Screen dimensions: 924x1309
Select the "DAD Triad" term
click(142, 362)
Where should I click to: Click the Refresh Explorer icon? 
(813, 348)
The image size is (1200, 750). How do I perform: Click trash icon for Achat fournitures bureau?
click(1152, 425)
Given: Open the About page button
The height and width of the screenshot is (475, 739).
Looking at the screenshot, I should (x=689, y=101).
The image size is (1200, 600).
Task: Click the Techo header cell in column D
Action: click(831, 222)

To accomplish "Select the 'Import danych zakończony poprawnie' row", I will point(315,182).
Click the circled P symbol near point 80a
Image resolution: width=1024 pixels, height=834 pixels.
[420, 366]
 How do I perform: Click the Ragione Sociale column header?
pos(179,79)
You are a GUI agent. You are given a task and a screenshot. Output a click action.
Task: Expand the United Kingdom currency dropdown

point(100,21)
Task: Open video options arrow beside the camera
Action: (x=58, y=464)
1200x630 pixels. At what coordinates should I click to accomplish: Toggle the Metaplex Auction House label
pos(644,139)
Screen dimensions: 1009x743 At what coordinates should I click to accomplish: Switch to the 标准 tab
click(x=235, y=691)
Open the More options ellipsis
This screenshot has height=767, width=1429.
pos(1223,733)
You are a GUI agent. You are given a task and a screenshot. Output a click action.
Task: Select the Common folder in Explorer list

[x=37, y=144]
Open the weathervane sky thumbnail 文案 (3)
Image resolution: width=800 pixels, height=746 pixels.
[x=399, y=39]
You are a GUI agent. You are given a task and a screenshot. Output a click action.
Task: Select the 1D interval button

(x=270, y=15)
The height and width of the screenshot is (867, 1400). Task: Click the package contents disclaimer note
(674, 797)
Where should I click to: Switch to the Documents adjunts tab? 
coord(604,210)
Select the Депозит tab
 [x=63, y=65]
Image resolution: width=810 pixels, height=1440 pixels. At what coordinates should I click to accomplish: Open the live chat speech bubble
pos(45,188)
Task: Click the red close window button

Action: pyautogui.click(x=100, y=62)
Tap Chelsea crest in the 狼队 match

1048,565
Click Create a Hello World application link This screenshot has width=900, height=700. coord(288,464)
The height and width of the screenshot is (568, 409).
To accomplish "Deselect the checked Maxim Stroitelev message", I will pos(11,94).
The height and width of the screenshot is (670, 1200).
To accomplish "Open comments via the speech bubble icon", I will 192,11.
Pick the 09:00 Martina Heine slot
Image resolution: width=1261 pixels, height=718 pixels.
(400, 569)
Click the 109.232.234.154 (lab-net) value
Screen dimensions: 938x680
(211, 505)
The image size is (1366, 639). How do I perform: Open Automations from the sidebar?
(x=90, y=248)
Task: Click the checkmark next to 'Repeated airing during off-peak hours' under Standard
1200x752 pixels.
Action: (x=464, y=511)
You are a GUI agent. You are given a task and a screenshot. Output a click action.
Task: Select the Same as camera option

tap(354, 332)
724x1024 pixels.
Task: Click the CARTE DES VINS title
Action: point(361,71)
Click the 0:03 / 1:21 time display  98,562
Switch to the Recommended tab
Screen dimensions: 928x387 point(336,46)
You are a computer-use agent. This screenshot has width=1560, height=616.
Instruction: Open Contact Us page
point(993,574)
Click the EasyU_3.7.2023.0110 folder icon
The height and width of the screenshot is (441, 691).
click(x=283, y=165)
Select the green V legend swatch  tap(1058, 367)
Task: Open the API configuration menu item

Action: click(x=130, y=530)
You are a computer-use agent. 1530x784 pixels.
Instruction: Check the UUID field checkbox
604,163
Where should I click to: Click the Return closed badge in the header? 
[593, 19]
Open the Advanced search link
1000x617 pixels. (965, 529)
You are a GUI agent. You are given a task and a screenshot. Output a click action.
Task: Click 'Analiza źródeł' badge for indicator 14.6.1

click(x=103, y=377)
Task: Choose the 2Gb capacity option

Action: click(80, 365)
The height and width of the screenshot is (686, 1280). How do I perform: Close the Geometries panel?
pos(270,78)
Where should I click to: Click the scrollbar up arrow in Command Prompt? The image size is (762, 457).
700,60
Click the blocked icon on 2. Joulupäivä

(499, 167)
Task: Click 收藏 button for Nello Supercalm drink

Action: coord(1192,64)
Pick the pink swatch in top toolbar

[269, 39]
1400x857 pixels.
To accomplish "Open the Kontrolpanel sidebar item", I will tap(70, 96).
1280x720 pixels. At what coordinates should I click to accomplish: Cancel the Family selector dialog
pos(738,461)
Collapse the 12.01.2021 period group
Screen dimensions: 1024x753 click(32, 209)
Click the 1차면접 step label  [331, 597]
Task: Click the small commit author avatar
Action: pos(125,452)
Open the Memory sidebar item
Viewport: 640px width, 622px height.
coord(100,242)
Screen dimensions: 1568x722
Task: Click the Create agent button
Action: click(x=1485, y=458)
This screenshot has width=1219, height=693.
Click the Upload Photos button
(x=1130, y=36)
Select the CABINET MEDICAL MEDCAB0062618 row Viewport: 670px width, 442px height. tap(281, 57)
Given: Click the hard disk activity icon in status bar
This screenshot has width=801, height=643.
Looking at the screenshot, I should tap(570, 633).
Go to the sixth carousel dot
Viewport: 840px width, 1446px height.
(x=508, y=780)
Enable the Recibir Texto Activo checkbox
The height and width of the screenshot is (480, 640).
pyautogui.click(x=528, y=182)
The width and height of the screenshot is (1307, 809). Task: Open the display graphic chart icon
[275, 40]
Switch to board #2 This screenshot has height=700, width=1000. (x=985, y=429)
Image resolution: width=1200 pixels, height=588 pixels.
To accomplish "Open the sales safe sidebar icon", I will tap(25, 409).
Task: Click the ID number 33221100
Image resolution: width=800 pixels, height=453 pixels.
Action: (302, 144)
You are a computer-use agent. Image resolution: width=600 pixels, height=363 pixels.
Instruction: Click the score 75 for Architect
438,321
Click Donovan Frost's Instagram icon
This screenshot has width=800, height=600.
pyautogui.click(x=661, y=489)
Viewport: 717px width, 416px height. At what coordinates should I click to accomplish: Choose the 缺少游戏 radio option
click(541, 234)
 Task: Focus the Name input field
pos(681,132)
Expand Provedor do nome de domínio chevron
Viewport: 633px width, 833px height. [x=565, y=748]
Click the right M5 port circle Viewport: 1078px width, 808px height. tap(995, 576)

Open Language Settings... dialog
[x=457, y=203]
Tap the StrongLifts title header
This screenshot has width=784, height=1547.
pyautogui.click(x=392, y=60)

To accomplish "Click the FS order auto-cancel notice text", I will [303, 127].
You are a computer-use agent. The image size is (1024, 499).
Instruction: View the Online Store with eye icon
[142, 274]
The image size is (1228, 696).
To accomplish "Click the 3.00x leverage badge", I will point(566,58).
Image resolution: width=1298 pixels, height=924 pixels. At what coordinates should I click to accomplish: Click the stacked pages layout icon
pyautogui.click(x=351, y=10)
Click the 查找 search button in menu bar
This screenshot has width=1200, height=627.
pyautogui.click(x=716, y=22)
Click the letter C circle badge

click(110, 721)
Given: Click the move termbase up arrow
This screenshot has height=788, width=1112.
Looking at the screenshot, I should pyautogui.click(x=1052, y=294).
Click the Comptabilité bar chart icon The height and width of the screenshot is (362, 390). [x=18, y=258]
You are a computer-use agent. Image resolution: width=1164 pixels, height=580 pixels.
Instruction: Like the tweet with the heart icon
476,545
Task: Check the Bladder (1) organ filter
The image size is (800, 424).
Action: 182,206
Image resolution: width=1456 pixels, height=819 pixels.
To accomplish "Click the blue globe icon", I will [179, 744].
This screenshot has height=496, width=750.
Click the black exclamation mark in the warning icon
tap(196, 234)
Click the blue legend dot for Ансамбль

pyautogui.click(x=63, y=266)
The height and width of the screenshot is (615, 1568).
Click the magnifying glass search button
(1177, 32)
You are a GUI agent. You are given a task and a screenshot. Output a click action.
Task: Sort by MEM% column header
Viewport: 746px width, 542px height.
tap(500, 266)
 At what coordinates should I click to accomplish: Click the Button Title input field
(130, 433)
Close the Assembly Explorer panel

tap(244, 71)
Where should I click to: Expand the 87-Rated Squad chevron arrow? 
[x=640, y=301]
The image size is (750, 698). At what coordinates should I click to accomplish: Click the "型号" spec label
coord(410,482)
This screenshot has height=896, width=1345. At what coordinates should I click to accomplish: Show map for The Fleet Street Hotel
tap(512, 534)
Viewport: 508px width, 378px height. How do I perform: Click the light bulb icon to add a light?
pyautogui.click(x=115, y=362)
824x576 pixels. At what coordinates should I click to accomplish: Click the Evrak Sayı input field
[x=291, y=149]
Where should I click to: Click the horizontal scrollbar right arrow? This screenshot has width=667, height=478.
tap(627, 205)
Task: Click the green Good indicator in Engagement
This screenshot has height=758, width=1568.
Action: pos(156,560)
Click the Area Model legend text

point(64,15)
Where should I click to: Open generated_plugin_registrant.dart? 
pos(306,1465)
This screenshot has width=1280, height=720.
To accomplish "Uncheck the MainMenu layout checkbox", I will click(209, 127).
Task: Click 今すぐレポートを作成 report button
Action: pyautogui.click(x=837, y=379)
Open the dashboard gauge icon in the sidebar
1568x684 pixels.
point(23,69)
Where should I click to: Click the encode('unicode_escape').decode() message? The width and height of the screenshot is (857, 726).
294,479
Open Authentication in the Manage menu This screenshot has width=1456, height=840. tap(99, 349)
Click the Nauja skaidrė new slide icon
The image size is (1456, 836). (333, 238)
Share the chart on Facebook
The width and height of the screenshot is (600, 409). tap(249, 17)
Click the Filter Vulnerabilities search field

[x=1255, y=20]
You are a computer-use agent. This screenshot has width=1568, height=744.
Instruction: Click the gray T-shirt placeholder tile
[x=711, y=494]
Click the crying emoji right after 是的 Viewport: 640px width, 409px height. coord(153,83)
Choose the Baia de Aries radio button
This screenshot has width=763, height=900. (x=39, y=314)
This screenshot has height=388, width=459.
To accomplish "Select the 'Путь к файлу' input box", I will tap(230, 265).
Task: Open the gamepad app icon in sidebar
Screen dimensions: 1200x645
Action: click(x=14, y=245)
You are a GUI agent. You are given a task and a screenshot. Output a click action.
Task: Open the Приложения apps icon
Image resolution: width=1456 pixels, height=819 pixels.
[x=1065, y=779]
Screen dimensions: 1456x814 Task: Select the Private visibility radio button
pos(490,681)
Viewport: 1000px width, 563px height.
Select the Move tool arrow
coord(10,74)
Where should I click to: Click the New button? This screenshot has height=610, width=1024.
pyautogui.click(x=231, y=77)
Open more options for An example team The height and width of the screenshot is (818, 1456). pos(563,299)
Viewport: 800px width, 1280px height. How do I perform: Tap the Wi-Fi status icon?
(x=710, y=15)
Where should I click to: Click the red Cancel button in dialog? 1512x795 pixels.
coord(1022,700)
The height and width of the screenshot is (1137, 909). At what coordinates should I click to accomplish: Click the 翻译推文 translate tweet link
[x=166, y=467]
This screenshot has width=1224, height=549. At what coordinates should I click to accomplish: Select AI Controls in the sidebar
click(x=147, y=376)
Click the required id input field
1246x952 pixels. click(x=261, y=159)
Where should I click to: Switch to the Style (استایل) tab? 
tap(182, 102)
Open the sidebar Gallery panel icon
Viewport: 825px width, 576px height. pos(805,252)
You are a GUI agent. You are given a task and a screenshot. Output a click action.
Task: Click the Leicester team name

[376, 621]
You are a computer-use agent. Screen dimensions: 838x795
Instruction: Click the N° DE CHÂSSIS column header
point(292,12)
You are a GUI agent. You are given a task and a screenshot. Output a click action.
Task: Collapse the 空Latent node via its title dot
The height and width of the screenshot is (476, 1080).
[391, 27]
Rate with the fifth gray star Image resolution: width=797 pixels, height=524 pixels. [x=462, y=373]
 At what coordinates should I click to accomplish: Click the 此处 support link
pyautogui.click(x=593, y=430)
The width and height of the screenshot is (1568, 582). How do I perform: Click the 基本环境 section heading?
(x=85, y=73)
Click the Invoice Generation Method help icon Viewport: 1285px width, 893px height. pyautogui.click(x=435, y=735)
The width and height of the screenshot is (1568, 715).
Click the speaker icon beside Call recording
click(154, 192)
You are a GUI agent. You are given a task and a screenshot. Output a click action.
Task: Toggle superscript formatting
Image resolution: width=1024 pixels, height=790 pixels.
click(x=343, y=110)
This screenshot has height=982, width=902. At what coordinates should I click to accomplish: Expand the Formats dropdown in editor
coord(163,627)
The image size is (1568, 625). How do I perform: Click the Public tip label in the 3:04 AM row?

+---+

*Assigned task*
Whenever the string "computer" turns up in a line of the data, copy that line.

*Problem solution*
You are a computer-use agent. This screenshot has width=1560, height=616.
You are a computer-use agent. 1530x784 pixels.
You are a computer-use agent. Image resolution: width=600 pixels, height=363 pixels.
You are a computer-use agent. The image size is (1024, 499).
You are a computer-use agent. Image resolution: width=1164 pixels, height=580 pixels.
You are a computer-use agent. This screenshot has width=1568, height=744.
You are a computer-use agent. Screen dimensions: 838x795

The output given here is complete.